Entries provided
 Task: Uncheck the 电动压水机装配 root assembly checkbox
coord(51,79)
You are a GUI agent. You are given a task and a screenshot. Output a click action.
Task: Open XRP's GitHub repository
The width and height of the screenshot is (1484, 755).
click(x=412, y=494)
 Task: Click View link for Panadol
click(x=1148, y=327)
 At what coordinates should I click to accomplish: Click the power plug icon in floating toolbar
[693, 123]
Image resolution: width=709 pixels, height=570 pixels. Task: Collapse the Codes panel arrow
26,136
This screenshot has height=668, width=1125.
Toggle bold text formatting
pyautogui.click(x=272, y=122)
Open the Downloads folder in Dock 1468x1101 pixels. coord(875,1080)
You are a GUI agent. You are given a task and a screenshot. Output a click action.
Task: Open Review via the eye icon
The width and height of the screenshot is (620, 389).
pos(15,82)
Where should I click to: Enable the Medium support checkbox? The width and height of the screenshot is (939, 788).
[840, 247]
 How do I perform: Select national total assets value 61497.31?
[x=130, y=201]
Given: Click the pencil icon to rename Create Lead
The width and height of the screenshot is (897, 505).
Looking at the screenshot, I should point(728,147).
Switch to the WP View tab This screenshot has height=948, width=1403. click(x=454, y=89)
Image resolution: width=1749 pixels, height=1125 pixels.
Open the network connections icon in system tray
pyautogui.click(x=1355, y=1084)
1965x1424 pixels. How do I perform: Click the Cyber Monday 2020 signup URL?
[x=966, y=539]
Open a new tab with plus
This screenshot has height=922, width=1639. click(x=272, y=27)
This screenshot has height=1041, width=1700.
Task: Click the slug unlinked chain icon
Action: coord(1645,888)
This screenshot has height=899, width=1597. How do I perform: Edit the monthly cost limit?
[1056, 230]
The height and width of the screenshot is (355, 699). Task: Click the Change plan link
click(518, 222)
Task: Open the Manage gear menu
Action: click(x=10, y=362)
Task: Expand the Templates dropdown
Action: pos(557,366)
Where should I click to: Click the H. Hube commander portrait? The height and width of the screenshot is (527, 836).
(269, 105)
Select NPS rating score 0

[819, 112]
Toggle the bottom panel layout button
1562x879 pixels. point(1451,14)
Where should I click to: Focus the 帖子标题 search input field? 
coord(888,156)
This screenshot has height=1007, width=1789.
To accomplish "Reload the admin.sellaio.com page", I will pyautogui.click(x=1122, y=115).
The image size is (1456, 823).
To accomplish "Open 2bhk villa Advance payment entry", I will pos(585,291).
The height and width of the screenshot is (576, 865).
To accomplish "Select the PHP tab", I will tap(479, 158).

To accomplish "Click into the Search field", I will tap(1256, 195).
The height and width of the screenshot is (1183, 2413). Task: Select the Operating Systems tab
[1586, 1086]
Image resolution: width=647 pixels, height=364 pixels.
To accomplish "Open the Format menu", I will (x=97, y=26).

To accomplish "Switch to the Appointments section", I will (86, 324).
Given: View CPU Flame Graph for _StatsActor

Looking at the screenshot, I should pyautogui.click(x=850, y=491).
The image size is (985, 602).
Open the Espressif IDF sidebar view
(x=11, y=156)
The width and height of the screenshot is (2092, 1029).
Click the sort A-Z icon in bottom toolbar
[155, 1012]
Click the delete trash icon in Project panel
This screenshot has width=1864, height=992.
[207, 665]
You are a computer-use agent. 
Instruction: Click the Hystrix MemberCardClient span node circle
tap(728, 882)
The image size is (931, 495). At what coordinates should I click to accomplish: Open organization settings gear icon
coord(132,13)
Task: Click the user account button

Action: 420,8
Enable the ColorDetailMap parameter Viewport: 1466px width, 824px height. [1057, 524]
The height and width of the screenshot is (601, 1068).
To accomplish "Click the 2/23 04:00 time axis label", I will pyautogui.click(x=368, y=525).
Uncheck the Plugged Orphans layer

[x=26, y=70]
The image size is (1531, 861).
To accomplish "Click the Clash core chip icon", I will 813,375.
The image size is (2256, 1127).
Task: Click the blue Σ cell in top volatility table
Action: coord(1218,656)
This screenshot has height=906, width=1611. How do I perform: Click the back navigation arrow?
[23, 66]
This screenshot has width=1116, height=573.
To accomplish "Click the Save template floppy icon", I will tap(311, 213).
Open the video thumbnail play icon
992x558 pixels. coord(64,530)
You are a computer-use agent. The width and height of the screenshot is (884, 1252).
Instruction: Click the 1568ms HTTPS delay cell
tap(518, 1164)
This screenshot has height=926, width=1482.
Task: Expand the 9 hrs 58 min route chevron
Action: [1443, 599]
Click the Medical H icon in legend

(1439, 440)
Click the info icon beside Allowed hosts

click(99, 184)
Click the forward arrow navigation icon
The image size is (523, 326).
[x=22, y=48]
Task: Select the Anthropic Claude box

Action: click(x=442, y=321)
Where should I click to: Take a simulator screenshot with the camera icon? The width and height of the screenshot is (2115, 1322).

Directions
The answer must be the full listing, copied exactly.

Answer for the task
 Task: Uncheck the 电动压水机装配 root assembly checkbox
coord(51,79)
You are a GUI agent. You are given a task and a screenshot. Output a click action.
Task: Open XRP's GitHub repository
The width and height of the screenshot is (1484, 755).
click(x=412, y=494)
 Task: Click View link for Panadol
click(x=1148, y=327)
 At what coordinates should I click to accomplish: Click the power plug icon in floating toolbar
[693, 123]
Image resolution: width=709 pixels, height=570 pixels. Task: Collapse the Codes panel arrow
26,136
This screenshot has height=668, width=1125.
Toggle bold text formatting
pyautogui.click(x=272, y=122)
Open the Downloads folder in Dock 1468x1101 pixels. coord(875,1080)
You are a GUI agent. You are given a task and a screenshot. Output a click action.
Task: Open Review via the eye icon
The width and height of the screenshot is (620, 389).
pos(15,82)
Where should I click to: Enable the Medium support checkbox? The width and height of the screenshot is (939, 788).
[840, 247]
 How do I perform: Select national total assets value 61497.31?
[x=130, y=201]
Given: Click the pencil icon to rename Create Lead
The width and height of the screenshot is (897, 505).
Looking at the screenshot, I should point(728,147).
Switch to the WP View tab This screenshot has height=948, width=1403. click(x=454, y=89)
Image resolution: width=1749 pixels, height=1125 pixels.
Open the network connections icon in system tray
pyautogui.click(x=1355, y=1084)
1965x1424 pixels. How do I perform: Click the Cyber Monday 2020 signup URL?
[x=966, y=539]
Open a new tab with plus
This screenshot has height=922, width=1639. click(x=272, y=27)
This screenshot has height=1041, width=1700.
Task: Click the slug unlinked chain icon
Action: coord(1645,888)
This screenshot has height=899, width=1597. How do I perform: Edit the monthly cost limit?
[1056, 230]
The height and width of the screenshot is (355, 699). Task: Click the Change plan link
click(518, 222)
Task: Open the Manage gear menu
Action: click(x=10, y=362)
Task: Expand the Templates dropdown
Action: pos(557,366)
Where should I click to: Click the H. Hube commander portrait? The height and width of the screenshot is (527, 836).
(269, 105)
Select NPS rating score 0

[819, 112]
Toggle the bottom panel layout button
1562x879 pixels. point(1451,14)
Where should I click to: Focus the 帖子标题 search input field? 
coord(888,156)
This screenshot has height=1007, width=1789.
To accomplish "Reload the admin.sellaio.com page", I will pyautogui.click(x=1122, y=115).
The image size is (1456, 823).
To accomplish "Open 2bhk villa Advance payment entry", I will pos(585,291).
The height and width of the screenshot is (576, 865).
To accomplish "Select the PHP tab", I will tap(479, 158).

To accomplish "Click into the Search field", I will tap(1256, 195).
The height and width of the screenshot is (1183, 2413). Task: Select the Operating Systems tab
[1586, 1086]
Image resolution: width=647 pixels, height=364 pixels.
To accomplish "Open the Format menu", I will (x=97, y=26).

To accomplish "Switch to the Appointments section", I will (86, 324).
Given: View CPU Flame Graph for _StatsActor

Looking at the screenshot, I should pyautogui.click(x=850, y=491).
The image size is (985, 602).
Open the Espressif IDF sidebar view
(x=11, y=156)
The width and height of the screenshot is (2092, 1029).
Click the sort A-Z icon in bottom toolbar
[155, 1012]
Click the delete trash icon in Project panel
This screenshot has width=1864, height=992.
[207, 665]
You are a computer-use agent. 
Instruction: Click the Hystrix MemberCardClient span node circle
tap(728, 882)
The image size is (931, 495). At what coordinates should I click to accomplish: Open organization settings gear icon
coord(132,13)
Task: Click the user account button

Action: 420,8
Enable the ColorDetailMap parameter Viewport: 1466px width, 824px height. [1057, 524]
The height and width of the screenshot is (601, 1068).
To accomplish "Click the 2/23 04:00 time axis label", I will pyautogui.click(x=368, y=525).
Uncheck the Plugged Orphans layer

[x=26, y=70]
The image size is (1531, 861).
To accomplish "Click the Clash core chip icon", I will 813,375.
The image size is (2256, 1127).
Task: Click the blue Σ cell in top volatility table
Action: coord(1218,656)
This screenshot has height=906, width=1611. How do I perform: Click the back navigation arrow?
[23, 66]
This screenshot has width=1116, height=573.
To accomplish "Click the Save template floppy icon", I will tap(311, 213).
Open the video thumbnail play icon
992x558 pixels. coord(64,530)
You are a computer-use agent. The width and height of the screenshot is (884, 1252).
Instruction: Click the 1568ms HTTPS delay cell
tap(518, 1164)
This screenshot has height=926, width=1482.
Task: Expand the 9 hrs 58 min route chevron
Action: [1443, 599]
Click the Medical H icon in legend

(1439, 440)
Click the info icon beside Allowed hosts

click(99, 184)
Click the forward arrow navigation icon
The image size is (523, 326).
[x=22, y=48]
Task: Select the Anthropic Claude box

Action: click(x=442, y=321)
Where should I click to: Take a simulator screenshot with the camera icon? The width and height of the screenshot is (2115, 1322).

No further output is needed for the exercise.